Rewrite the lines from the first one through the line containing "(x=44, y=152)", switching "Properties" to "Layers" and leaving everything else as it is.
start Extracted material
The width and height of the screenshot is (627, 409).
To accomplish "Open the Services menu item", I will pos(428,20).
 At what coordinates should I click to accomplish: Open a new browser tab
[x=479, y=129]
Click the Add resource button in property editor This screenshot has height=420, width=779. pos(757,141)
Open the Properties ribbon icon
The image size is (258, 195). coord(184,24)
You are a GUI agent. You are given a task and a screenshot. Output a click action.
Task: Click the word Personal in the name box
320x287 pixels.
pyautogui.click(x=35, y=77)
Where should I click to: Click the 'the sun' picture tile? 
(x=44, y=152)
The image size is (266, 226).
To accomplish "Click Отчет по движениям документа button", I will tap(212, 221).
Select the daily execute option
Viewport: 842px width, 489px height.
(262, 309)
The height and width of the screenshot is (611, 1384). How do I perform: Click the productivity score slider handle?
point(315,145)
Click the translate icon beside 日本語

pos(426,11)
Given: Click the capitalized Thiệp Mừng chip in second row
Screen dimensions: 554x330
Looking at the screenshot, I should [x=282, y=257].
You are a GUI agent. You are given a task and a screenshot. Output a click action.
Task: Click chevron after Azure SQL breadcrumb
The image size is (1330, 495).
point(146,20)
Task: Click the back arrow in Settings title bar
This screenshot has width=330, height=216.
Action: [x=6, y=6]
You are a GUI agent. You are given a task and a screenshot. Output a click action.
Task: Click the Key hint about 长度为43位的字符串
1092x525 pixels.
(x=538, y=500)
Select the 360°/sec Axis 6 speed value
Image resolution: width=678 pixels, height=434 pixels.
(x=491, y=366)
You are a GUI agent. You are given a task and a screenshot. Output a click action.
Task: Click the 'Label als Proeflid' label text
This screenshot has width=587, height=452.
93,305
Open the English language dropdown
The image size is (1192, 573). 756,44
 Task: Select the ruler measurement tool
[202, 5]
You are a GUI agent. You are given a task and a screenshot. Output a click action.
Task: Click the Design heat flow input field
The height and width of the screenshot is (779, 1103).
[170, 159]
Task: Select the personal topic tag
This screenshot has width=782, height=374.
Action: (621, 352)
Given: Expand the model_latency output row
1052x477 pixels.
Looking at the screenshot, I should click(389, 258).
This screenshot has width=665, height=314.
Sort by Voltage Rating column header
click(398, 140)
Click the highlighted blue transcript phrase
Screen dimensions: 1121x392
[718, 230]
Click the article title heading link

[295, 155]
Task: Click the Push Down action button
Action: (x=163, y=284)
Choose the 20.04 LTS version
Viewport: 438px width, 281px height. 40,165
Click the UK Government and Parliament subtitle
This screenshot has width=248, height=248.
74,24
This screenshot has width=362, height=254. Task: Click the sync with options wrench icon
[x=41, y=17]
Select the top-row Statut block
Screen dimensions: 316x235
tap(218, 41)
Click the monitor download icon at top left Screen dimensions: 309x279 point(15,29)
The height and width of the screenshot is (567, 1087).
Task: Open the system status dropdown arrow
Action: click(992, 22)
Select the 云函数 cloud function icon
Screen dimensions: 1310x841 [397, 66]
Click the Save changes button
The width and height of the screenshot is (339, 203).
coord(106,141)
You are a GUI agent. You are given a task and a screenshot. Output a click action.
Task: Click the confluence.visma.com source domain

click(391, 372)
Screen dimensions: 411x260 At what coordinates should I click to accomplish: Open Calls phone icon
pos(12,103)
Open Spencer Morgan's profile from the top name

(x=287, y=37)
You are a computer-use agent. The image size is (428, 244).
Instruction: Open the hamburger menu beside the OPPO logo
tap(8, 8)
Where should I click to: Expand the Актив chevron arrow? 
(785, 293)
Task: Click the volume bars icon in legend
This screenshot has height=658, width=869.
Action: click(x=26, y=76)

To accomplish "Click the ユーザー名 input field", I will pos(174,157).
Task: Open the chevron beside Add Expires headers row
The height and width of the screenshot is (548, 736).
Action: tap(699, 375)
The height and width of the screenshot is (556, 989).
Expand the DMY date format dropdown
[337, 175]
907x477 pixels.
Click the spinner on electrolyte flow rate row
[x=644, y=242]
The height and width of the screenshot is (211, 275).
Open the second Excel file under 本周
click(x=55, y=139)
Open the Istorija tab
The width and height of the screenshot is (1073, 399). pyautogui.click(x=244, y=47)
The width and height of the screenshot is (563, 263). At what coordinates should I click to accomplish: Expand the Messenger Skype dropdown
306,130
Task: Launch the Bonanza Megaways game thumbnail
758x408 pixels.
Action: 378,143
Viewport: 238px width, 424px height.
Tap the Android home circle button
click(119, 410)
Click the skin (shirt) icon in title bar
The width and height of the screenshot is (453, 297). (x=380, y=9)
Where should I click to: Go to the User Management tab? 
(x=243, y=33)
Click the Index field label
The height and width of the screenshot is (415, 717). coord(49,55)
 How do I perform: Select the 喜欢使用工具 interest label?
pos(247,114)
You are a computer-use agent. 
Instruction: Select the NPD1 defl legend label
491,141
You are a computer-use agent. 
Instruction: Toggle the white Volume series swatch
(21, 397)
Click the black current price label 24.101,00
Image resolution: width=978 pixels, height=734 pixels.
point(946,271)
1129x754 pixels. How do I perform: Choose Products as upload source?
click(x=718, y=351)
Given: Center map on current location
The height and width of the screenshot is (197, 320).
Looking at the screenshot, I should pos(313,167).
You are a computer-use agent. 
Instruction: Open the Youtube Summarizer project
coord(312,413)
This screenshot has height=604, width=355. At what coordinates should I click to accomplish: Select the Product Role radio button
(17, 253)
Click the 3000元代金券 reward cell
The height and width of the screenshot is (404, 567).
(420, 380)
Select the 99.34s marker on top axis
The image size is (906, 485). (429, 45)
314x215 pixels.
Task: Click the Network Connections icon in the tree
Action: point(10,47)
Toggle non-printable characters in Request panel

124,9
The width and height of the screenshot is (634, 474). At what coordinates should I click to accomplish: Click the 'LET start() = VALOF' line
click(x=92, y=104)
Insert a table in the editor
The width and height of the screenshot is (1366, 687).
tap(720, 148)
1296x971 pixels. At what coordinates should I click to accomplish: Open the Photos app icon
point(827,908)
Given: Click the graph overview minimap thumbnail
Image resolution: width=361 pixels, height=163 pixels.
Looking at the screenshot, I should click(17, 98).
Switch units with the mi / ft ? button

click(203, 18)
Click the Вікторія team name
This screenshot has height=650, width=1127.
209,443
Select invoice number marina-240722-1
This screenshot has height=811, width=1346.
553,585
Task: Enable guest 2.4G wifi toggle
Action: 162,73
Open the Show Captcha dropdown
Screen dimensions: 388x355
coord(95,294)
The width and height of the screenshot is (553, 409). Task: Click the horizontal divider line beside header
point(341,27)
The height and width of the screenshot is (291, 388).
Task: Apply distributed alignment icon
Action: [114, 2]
end Extracted material
__Final answer__
The width and height of the screenshot is (627, 409).
To accomplish "Open the Services menu item", I will pos(428,20).
 At what coordinates should I click to accomplish: Open a new browser tab
[x=479, y=129]
Click the Add resource button in property editor This screenshot has height=420, width=779. pos(757,141)
Open the Layers ribbon icon
The image size is (258, 195). coord(184,24)
You are a GUI agent. You are given a task and a screenshot. Output a click action.
Task: Click the word Personal in the name box
320x287 pixels.
pyautogui.click(x=35, y=77)
Where should I click to: Click the 'the sun' picture tile? 
(x=44, y=152)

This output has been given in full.